Forum d'entraide PHPFrance

Bonjour,

je viens de finaliser 2 fonctions pour sécuriser mes insertions et retour de BDD, qu'en pensez vous ?

		// Insertion
	function bdd($string)
		{
			// On regarde si le type de string est un nombre entier (int) pour lui donner sa valeur numérique avec intval()
			if(ctype_digit($string))
			{
				$string = intval($string);
			}
			// Autres
			else
			{
				$string = mysql_real_escape_string($string);
				$string = htmlentities($string);
				
			}
				
			return $string;

		}
		// Retour des BDD
	 function html($string)
		{
			$string = htmlspecialchars($string);
			$string = stripslashes($string);
			return ($string);
		}

Merci

Salut,

Regarde l'extension PDO

Pour ce qui est de ton code tu considère qu'un nombre a virgule est une chaîne ?
Or en SQL un float, s'écrit comme un entier (donc sans les ' autour')

J'aurais plutôt utiliser is_numeric pour tester s'il s'agit d'une chaîne ou d'un chiffre
http://fr2.php.net/manual/fr/function.is-numeric.php

@+

C'est bien mais peut mieux faire.

pour la verif de chiffre je fait comme ceci:

preg_match("#^[0-9]+$#",$string)

1 an trop tard et use less des fonctions native existe (comme celle déjà indiquée ou avec filter_var) !

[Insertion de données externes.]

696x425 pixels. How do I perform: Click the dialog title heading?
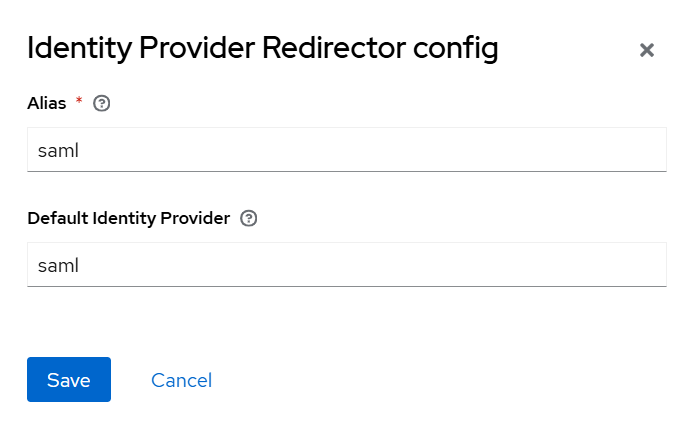pos(262,48)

Sans oublier que ton expression régulière se limite aux entier positif (espace n+) et ne définit donc pas un nombre (espace réel) donc peu mieux faire

@+

ouai c'est vrai, pour les virgule je fait: preg_match("#^[0-9]\.[0-9]$#",$string) je pense qu'on peut aussi demander si ya un . ou une ,

en fait je suis arrivé sur ce sujet en tapant sur notre ami gogole "comment sécurisé une chaine avant la mise en BDD"

ce qui résume en fait ma recherche à: comment fait on pour coder un guillemet " en une sorte #truc machin (genre: #5454)

sur ce, est il mieu de faire " plutot que #machin ? et comment coder le fameux guillemet simple ' ?

EDIT: j'ai trouver, c'est tout simple: http://php.net/manual/fr/function.htmlspecialchars.php Merci

C'est barbare ! O_o

Pour échapper un guillemet il y a des fonctions pour chaque driver de SGBD.
mysql => mysql_real_escape_string()
mysqli => mysqli_real_escape_string()
pgsql => pg_escape_string()
et ainsi de suite...

De plus il ne faut pas mélanger vérification de la données avec protection de la donnée.
On se doit de vérifier qu'on récupère un entier quand on souhaite un entier.
Mais cela n'a aucune relation avec l'échappement anti-injection des variables dans une requête.

Joli en tout cas le déterrage de topic pour tout ça...

Mais cela n'a aucune relation avec l'échappement anti-injection des variables dans une requête.

oui c'est vrai, dans tous les cas j'ai trouver la réponse à ma question.